J Dermatol. 2017 Sep;44(9):1015-1019. doi: 10.1111/1346-8138.13860. Epub 2017 May 10.
Efficacy and safety profiles of biologics have been established for moderate to severe psoriasis. However, inefficacy or adverse events sometimes require changing the treatment to other biologics. Here, we examine the effectiveness of this strategy. We retrospectively investigated cases requiring switching biologics. We enrolled 275 psoriatic patients treated with biologics between January 2010 and December 2014 in our hospital. Of these, 51 required a switch to another biologic. First-line therapies were infliximab (IFX, n = 26), adalimumab (ADA, n = 18) and ustekinumab (UST, n = 7), and second-line therapies were IFX (n = 5), ADA (n = 21) and UST (n = 25). Reasons for switching were inefficacy (n = 38), adverse events (n = 11) and others (n = 2). The details were primary failure (n = 15), secondary failure (n = 23) and infusion reactions (n = 8). In 49 patients who switched biologics due to inefficacy and adverse events, the mean Psoriasis Area and Severity Index (PASI) score at week 16 was 4.3 for first-line therapies and 2.9 for second-line therapies (P < 0.05). Switching to a second biologic therapy to address the first's inefficacy or adverse events often results in significant improvement in moderate to severe psoriasis.

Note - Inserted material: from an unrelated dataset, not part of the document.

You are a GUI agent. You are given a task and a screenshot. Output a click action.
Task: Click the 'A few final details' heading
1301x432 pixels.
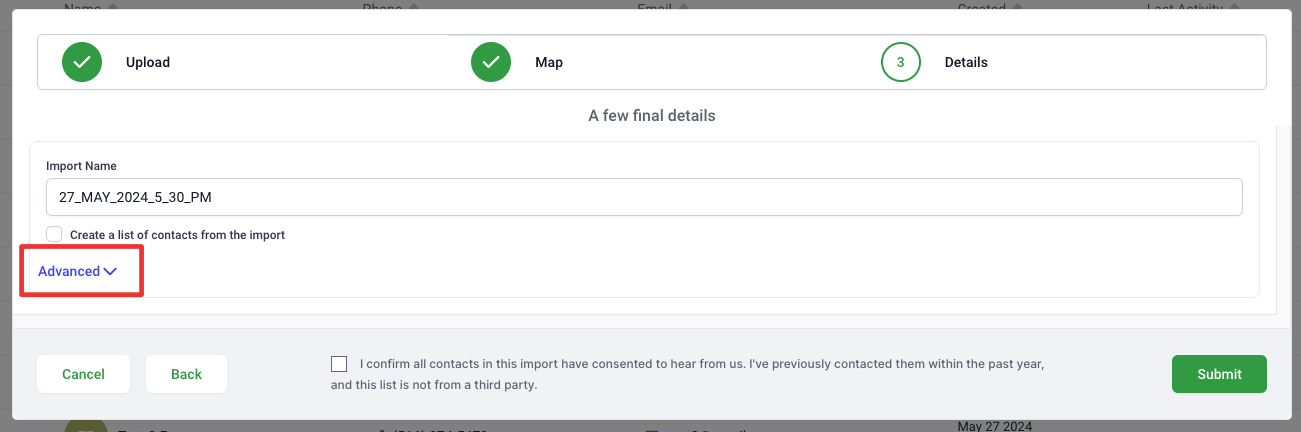coord(652,116)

生物制剂在中重度银屑病中的疗效和安全性已得到证实。然而,有时无效或出现不良反应会导致需要更换为其他生物制剂。在此,我们研究了这种策略的有效性。我们回顾性地调查了需要转换生物制剂的病例。我们招募了 2010 年 1 月至 2014 年 12 月期间在我院接受生物制剂治疗的 275 例银屑病患者。其中 51 例需要转换为另一种生物制剂。一线治疗药物为英夫利昔单抗(IFX,n = 26)、阿达木单抗(ADA,n = 18)和乌司奴单抗(UST,n = 7),二线治疗药物为 IFX(n = 5)、ADA(n = 21)和 UST(n = 25)。转换的原因是无效(n = 38)、不良反应(n = 11)和其他原因(n = 2)。具体原因包括原发失效(n = 15)、继发失效(n = 23)和输注反应(n = 8)。在因无效和不良反应而转换生物制剂的 49 例患者中,一线治疗第 16 周的银屑病面积和严重程度指数(PASI)评分平均为 4.3,二线治疗的评分平均为 2.9(P < 0.05)。针对一线药物的无效或不良反应,换用二线生物制剂治疗通常会显著改善中重度银屑病。